[Word and element location data]
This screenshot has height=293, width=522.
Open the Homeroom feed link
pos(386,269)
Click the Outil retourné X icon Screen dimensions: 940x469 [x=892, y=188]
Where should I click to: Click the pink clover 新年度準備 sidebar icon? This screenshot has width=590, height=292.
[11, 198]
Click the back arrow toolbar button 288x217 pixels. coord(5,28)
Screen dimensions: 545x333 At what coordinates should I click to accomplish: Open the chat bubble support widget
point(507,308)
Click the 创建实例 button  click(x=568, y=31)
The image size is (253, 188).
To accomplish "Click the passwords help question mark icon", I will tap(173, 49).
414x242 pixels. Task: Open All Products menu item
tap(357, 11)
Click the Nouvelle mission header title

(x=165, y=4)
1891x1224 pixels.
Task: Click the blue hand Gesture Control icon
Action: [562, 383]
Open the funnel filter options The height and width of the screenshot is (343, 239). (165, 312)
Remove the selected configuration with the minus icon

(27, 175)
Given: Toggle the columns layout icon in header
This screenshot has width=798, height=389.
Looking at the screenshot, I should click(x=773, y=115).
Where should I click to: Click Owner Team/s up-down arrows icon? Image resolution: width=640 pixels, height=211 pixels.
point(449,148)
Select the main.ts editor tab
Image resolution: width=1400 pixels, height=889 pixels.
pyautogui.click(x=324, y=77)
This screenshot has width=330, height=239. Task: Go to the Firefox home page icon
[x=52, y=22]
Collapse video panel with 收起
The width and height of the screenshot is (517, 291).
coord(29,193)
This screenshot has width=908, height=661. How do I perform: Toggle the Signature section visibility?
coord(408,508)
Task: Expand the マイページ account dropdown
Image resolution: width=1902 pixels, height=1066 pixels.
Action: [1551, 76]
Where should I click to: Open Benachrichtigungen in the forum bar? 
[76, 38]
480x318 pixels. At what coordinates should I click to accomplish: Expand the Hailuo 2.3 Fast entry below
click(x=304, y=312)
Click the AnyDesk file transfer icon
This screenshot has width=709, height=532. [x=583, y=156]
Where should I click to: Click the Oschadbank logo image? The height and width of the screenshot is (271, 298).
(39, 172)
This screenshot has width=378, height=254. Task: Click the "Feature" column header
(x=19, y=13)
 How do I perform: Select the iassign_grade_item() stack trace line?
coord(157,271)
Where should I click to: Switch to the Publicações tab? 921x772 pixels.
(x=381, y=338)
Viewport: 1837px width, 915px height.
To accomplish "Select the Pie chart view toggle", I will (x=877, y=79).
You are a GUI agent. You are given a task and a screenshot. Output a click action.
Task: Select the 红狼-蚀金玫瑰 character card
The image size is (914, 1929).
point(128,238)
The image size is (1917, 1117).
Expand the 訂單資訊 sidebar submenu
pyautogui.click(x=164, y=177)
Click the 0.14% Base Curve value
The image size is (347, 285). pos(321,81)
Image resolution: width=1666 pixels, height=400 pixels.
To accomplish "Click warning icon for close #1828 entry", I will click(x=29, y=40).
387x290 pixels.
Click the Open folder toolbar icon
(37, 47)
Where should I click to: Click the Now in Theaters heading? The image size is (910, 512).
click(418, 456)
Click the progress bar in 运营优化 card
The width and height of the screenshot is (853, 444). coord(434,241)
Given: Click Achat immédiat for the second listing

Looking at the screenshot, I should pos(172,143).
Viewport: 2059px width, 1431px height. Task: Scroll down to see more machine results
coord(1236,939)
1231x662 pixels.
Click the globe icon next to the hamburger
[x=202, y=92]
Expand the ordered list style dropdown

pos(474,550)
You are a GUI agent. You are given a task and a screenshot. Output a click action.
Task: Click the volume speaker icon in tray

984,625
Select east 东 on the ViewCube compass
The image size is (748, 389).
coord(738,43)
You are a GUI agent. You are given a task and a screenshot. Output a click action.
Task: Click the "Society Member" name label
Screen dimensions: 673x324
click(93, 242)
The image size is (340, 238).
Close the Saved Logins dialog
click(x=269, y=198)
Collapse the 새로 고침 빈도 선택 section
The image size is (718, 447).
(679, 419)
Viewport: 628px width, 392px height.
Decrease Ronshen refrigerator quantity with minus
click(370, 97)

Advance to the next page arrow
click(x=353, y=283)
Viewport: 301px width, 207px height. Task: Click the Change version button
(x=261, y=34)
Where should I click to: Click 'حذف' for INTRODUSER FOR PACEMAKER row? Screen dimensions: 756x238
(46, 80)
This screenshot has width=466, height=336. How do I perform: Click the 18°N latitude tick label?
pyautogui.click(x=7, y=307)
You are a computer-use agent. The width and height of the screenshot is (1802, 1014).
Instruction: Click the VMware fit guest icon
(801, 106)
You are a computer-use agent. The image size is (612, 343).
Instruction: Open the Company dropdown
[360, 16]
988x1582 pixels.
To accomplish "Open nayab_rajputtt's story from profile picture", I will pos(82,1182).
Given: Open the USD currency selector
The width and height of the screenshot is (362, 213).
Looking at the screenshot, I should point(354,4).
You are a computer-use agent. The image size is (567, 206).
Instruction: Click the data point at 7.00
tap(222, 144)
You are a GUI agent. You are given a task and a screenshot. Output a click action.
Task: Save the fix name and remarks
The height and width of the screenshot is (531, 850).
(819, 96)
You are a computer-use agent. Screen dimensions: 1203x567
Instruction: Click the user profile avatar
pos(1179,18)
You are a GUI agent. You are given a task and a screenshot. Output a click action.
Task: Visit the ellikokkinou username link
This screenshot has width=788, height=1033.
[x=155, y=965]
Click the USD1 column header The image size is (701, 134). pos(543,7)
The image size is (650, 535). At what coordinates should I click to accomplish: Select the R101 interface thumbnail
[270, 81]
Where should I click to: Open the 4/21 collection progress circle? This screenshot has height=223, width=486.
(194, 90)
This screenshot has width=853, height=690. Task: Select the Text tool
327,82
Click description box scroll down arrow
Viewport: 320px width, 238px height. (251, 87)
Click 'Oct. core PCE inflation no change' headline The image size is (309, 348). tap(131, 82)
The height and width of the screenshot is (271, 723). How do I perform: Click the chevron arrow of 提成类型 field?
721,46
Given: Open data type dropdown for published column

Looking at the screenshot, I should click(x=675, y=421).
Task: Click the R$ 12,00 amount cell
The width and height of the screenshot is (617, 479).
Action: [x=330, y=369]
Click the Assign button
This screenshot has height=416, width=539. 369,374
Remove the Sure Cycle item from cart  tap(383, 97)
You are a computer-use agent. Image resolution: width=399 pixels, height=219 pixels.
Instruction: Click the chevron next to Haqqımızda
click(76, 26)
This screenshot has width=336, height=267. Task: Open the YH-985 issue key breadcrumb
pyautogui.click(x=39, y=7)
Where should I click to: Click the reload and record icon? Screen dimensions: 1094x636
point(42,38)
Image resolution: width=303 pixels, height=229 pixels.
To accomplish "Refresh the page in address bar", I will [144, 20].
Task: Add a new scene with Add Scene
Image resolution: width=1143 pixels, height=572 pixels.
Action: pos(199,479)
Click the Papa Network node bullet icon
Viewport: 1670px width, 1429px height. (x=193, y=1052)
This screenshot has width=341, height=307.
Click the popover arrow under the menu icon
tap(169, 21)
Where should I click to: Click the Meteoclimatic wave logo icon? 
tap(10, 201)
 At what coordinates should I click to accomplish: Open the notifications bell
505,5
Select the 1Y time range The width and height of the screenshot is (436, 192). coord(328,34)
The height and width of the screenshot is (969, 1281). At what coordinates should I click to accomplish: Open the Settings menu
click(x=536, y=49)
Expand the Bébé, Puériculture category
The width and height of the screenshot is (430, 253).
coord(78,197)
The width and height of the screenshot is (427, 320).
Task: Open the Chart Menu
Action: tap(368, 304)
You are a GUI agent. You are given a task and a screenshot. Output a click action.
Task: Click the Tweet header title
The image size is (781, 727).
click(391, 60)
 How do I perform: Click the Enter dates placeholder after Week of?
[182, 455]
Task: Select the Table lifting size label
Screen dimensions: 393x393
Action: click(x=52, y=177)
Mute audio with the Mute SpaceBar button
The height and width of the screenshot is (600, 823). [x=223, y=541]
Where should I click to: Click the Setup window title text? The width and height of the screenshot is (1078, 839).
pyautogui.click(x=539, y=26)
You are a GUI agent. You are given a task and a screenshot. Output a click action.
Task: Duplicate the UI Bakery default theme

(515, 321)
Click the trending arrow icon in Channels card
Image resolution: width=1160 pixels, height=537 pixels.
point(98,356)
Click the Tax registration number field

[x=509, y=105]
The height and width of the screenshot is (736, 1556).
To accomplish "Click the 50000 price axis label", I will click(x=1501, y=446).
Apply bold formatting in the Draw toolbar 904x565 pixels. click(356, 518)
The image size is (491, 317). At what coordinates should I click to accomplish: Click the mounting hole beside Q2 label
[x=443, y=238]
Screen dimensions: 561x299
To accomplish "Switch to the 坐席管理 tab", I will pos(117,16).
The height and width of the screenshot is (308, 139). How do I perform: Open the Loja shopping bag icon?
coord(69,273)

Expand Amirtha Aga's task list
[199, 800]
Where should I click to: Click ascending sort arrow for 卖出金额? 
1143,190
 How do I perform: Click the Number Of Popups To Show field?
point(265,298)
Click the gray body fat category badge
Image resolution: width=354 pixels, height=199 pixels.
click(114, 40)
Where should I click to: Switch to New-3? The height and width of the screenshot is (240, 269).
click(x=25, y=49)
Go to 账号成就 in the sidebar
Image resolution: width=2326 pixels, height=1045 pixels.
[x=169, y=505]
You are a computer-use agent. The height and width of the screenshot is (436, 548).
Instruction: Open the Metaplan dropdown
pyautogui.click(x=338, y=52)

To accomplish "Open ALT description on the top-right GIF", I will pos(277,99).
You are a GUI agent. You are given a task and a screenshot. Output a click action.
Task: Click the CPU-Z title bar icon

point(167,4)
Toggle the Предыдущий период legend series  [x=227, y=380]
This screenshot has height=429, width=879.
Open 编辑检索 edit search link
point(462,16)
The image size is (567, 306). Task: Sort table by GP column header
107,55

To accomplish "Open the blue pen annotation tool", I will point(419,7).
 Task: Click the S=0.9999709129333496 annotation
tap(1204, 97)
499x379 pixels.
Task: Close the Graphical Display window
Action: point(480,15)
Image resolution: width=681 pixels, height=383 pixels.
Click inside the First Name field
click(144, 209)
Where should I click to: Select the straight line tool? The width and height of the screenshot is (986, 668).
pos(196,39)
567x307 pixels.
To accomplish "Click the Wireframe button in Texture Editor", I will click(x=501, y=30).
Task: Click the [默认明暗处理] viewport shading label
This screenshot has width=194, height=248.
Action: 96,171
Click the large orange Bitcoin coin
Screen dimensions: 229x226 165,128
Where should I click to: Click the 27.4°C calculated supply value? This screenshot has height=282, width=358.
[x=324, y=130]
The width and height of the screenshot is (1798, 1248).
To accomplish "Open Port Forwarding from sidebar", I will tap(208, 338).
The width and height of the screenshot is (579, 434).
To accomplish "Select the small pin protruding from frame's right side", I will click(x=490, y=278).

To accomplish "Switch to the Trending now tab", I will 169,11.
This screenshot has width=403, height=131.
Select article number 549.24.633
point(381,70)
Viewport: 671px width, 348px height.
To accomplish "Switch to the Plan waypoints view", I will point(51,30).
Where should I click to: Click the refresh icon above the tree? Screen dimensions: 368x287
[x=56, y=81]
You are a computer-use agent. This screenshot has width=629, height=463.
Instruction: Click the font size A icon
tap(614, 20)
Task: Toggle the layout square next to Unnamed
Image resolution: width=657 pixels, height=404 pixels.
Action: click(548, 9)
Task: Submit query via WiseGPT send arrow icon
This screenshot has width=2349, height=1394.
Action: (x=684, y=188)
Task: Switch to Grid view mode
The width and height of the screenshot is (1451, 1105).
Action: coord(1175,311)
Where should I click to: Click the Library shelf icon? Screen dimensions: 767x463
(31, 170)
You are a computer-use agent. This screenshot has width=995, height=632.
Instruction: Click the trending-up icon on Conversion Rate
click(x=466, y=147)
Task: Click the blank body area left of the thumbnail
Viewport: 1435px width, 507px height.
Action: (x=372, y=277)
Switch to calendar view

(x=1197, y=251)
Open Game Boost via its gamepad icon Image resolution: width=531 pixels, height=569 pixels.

* [Exercise prompt] Render the data from the line with "The image size is (1917, 1117)." to the line with "The width and height of the screenshot is (853, 444)." as a Markdown table with the columns Row and Entry. Number each line in Row, put its text in Entry, and leave out blank lines.

* [Solution]
| Row | Entry |
|---|---|
| 1 | The image size is (1917, 1117). |
| 2 | Expand the 訂單資訊 sidebar submenu |
| 3 | pyautogui.click(x=164, y=177) |
| 4 | Click the 0.14% Base Curve value |
| 5 | The image size is (347, 285). pos(321,81) |
| 6 | Image resolution: width=1666 pixels, height=400 pixels. |
| 7 | To accomplish "Click warning icon for close #1828 entry", I will click(x=29, y=40). |
| 8 | 387x290 pixels. |
| 9 | Click the Open folder toolbar icon |
| 10 | (37, 47) |
| 11 | Where should I click to: Click the Now in Theaters heading? The image size is (910, 512). |
| 12 | click(418, 456) |
| 13 | Click the progress bar in 运营优化 card |
| 14 | The width and height of the screenshot is (853, 444). coord(434,241) |